FAA bans U.S. airlines from flying over Syria
WASHINGTON -- Armed groups in Syria have an estimated several hundred portable anti-aircraft missiles that could easily be diverted to extremists and used to destroy low-flying commercial planes, according to a new report by a respected international research group. It cites the risk that the missiles could be smuggled out of Syria by terrorists.
The report was released just hours after the Federal Aviation Administration issued a notice Monday to U.S. airlines banning all flights in Syrian airspace. The agency said armed extremists in Syria are "known to be equipped with a variety of anti-aircraft weapons which have the capability to threaten civilian aircraft." The agency had previously warned against flights over Syria, but had not prohibited them.
Small Arms Survey, a Switzerland-based research organization that analyzes the global flow of weapons, published its findings Tuesday following last month's lethal missile attack on a passenger jet flying over Ukraine. The report focuses on launchers and missiles known as "man-portable air defense systems," or MANPADS, which are dangerous to planes flying at lower altitudes or ones taking off or landing.
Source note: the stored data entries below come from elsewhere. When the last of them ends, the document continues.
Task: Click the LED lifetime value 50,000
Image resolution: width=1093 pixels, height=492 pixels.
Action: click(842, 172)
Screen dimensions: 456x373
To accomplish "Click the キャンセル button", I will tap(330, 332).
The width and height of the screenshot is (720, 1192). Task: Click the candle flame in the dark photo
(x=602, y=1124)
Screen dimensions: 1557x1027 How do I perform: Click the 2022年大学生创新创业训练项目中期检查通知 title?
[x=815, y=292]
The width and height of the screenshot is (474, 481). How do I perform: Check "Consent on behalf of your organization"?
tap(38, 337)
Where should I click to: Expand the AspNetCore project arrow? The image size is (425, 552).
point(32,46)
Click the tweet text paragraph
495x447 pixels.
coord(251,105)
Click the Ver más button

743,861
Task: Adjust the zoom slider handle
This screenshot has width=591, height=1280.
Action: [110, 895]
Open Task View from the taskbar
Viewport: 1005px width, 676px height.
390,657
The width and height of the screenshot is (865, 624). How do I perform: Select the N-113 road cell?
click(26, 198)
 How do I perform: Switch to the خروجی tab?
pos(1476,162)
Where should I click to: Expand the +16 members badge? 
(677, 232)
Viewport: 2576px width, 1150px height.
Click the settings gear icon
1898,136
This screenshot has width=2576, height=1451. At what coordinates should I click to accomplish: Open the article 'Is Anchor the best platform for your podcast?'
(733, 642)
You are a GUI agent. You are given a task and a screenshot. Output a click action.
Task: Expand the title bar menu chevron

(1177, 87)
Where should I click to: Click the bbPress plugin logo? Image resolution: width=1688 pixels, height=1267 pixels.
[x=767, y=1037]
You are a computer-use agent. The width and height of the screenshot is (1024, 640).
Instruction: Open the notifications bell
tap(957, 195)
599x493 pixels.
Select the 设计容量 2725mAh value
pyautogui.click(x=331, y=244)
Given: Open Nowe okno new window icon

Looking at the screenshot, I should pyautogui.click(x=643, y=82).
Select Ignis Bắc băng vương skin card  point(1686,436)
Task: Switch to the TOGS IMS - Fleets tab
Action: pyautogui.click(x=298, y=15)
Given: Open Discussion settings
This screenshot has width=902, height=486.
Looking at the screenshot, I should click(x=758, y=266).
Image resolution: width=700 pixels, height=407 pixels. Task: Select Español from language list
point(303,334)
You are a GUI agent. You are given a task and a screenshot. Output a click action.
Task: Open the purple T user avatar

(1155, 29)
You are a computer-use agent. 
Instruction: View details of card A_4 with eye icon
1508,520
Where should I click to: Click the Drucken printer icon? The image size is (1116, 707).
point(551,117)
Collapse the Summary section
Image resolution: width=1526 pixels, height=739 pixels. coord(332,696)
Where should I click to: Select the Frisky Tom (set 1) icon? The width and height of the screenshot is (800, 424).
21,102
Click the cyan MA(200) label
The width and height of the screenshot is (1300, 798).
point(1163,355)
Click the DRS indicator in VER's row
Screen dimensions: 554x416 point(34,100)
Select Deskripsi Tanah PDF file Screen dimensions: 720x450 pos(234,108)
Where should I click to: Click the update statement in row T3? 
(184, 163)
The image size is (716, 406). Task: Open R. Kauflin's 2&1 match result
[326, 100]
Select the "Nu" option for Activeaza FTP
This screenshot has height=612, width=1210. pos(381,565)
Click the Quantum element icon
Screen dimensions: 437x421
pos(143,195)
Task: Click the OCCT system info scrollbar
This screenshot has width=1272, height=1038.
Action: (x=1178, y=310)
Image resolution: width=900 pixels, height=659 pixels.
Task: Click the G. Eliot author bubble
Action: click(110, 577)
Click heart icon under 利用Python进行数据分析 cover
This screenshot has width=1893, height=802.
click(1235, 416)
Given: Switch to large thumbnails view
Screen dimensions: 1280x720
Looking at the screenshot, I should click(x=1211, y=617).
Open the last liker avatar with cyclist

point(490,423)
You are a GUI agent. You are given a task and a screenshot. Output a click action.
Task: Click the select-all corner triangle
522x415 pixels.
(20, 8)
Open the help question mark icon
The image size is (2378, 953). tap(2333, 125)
The new report estimated that several hundred anti-aircraft missile systems are already in rebel arsenals. Mostly Russian and Chinese in origin, the weapons have been seized by Syrian opposition militias from government forces and smuggled in from nations sympathetic to the insurgents, the report said.
The most immediate danger is that anti-aircraft weapons, especially newer and sophisticated models, could easily be diverted to extremist groups operating outside Syria, it said. Porous borders and the presence in Iraq and other neighboring countries of groups affiliated with al Qaeda and other extremists heighten the danger that anti-aircraft weapons could spread to other trouble spots.
"In the hands of trained terrorists with global reach, even a few missiles pose a potentially catastrophic threat to commercial aviation," wrote Matthew Schroeder, the report's author. The analysis is based on government and media reports and video footage of anti-aircraft weapons posted online from inside Syria.
The extremist group known as the Islamic State of Iraq and Syria (ISIS) and as the Islamic State of Iraq and the Levant (ISIL), which has overrun much of northern and western Iraq, also operates inside Syria. The militants, who have drawn fire from U.S. drones and fighter jets, recently posted an online propaganda video showing one fighter appearing to fire an older-model, Russian-made SA-7 missile system.
Most American and other commercial airlines already have halted flights over and into Syria during the past three years of conflict between the Assad government and insurgents. Citing the threat of MANPADS strikes, the FAA warned American carriers in May 2013 to avoid Syrian airspace, a move that was heightened Monday to a total ban.
"Opposition groups have successfully shot down Syrian military aircraft using these anti-aircraft weapon systems during the course of the conflict," the FAA said in its "notice to airmen." The agency added that the presence of anti-aircraft weapons creates a "continuing significant potential threat to civil aviation operating in Syrian airspace."
Russia earlier halted all of its civilian flights to Syria in April after officials in Moscow said a Russian charter plane flying from Egypt into Syrian air space was targeted by two surface-to-air missiles but escaped damage.
The destruction of Malaysia Airlines Flight MH17 last month was a clear signal that civilian aircraft could be exposed to anti-aircraft missiles at both high and low altitudes, Schroeder said. "The shoot-down on Flight MH15 underscores the important of reining in the black market trade in all anti-aircraft missiles," he said.
The Malaysian jet was struck at 33,000 feet, well beyond the range of portable anti-aircraft missiles, killing all 298 people on board. U.S. officials said the Boeing 777 jet was struck by a long-range surface-to-air missile fired by pro-Russian separatists inside eastern Ukraine. Russia has denied any role in the attack.
Unlike larger vehicle-mounted systems, compact shoulder-fired missiles and tube launchers are difficult to track once outside of government control, and easy to dismantle and hide.
Schroeder said eight different MANPADS models have turned up in Syria. At least two varieties, the Chinese-made FN-6 and the Russian SA-24 Grinch, are newer and more sophisticated models with longer ranges than older varieties - up to 20,000 feet altitude- and are harder to repel by aircraft electronic jamming systems. A third new model spotted inside Syria has yet to be identified, Schroeder said.
"Once these weapons are out of government control, they could end up anywhere," Schroeder said.
The report names Sudan, Qatar and Saudi Arabia as likely sources for MANPADS systems smuggled to insurgents inside Syria but cautions there still is no certainty about their origins. Rebel groups have also boasted of seizing anti-aircraft launchers and missiles from Syrian forces.
U.S. officials have estimated the Syrian government had amassed as many as 20,000 MANPADS units before the civil war erupted in 2011.